--- Begin Text shown ---
This artists impression shows all three pushrod setups
on the lower side of the wing at the same time.


This paper is a based on work by Werner Würz, published in the papers of the ISF-Seminar¹ in December 1989 in Baden, Switzerland. Dr. Würz built and performed drag measurements on linkages, as they are used on the wings of F3B models. These models are usually equipped with flaps and ailerons, which are driven by 2 micro-servos in each wing, resulting in a total of four control horns and pushrods. Although these parts have only a small frontal area, they cause additional drag, which had not yet been examined on model aircraft.

Test Setup

The test setup consisted of the pushrod assemblies, mounted on a wing segment, which had been manufactured in the moulds of the F3B model «Wizard». This model is smaller than a current F3B model, but the wing section MH 42 can be considered as a representative section for these models. The tests were conducted in the Modellwindkanal of the Institute for Aero- and Gas Dynamics (formerly under the head of Prof. F.X. Wortmann), which is an excellent low Reynolds number wind tunnel. The combination of the wing chord of 0.2 m and the wind tunnel operating range lead to Reynolds numbers of 100'000 and 200'000 for these tests. Thus no high speed tests (speed task) were possible, but the results will be very similar at higher Reynolds numbers.

Side view of the three linkages on the lower surface of the wing. The wing chord was 200 mm and the size of the flap was 23% of the wing chord. Standard 2 mm diameter push rods of different lenghts were used.

The Tests

The linkages were tested on the upper wing surface as well as on the lower surface. The drag measurements were performed by traversing a wake rake in spanwise direction behind the trailing edge of the model. The resulting spanwise drag distribution was the integrated and after subtracting the basic airfoil drag, the additional drag of the setup was calculated. The lift coefficient for each Reynolds number was chosen to represent a wing loading of 40 kg/m² (Table 1).

Reynolds number Lift Coefficient Cl
100'000 0.75
200'000 0.30

Table 1: Reynolds number and corresponding lift coefficient.

The plots below show four typical drag distributions, as they have been plotted from the wake surveys. First, it can be seen, that the drag is never constant along the span, even outside of the influence of the pushrod or fairing. Similar results have been found later by M. Selig [31].
--- End Text shown ---
--- Begin Records supplied ---
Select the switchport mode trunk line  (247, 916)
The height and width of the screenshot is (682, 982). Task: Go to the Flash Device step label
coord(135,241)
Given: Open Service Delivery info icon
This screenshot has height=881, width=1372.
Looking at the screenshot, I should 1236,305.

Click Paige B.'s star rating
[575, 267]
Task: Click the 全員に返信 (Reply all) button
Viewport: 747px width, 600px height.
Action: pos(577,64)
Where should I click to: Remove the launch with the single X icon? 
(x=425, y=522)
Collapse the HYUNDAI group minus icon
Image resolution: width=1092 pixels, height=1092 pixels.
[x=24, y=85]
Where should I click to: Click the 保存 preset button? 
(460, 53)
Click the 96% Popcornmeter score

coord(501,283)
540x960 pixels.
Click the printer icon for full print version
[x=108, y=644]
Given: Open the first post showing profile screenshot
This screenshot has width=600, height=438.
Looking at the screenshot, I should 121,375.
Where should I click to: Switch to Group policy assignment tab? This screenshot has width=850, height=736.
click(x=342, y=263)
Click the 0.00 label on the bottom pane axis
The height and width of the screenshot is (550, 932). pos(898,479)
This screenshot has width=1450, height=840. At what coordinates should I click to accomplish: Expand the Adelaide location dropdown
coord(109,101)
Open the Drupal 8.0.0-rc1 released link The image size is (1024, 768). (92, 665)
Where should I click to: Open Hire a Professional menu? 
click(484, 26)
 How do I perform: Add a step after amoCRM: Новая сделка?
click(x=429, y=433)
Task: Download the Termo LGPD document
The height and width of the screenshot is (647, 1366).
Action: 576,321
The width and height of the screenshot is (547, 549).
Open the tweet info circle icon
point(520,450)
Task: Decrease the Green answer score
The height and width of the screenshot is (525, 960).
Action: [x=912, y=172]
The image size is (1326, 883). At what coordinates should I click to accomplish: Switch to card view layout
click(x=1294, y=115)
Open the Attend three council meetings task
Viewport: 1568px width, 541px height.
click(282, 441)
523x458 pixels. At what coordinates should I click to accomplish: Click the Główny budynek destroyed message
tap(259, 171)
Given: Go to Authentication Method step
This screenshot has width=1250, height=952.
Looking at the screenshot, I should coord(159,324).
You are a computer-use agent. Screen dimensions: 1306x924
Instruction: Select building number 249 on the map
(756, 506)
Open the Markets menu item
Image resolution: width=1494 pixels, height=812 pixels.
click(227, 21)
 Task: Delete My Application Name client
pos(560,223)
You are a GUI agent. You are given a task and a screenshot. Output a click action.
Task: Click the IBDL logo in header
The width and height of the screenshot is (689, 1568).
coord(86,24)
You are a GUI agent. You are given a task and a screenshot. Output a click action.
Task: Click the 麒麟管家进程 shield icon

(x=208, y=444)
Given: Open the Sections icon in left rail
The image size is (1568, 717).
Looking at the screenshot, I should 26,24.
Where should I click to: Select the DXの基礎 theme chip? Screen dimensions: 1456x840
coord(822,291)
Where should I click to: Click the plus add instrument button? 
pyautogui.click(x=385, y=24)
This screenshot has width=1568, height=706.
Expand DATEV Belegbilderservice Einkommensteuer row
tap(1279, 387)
--- End Records supplied ---
Problems
1. Do statements (a), (b), and (c) agree with the pushrod drag text? Answer yes or no for each, quoting the words of the text that decide it. (a) The wing segment used in the tests had a chord of 0.2 m. (b) High speed tests were carried out in the wind tunnel. (c) The linkages were tested only on the lower wing surface.
2. Copy, word for word, the passage of the pushrod drag text from "This artists impression" up to and including "on model aircraft.".

Results for the exercise
1.
(a) Yes: "The combination of the wing chord of 0.2 m and the wind tunnel operating range lead to Reynolds numbers of 100'000 and 200'000 for these tests."
(b) No: "Thus no high speed tests (speed task) were possible"
(c) No: "The linkages were tested on the upper wing surface as well as on the lower surface."

2.
This artists impression shows all three pushrod setups
on the lower side of the wing at the same time.


This paper is a based on work by Werner Würz, published in the papers of the ISF-Seminar¹ in December 1989 in Baden, Switzerland. Dr. Würz built and performed drag measurements on linkages, as they are used on the wings of F3B models. These models are usually equipped with flaps and ailerons, which are driven by 2 micro-servos in each wing, resulting in a total of four control horns and pushrods. Although these parts have only a small frontal area, they cause additional drag, which had not yet been examined on model aircraft.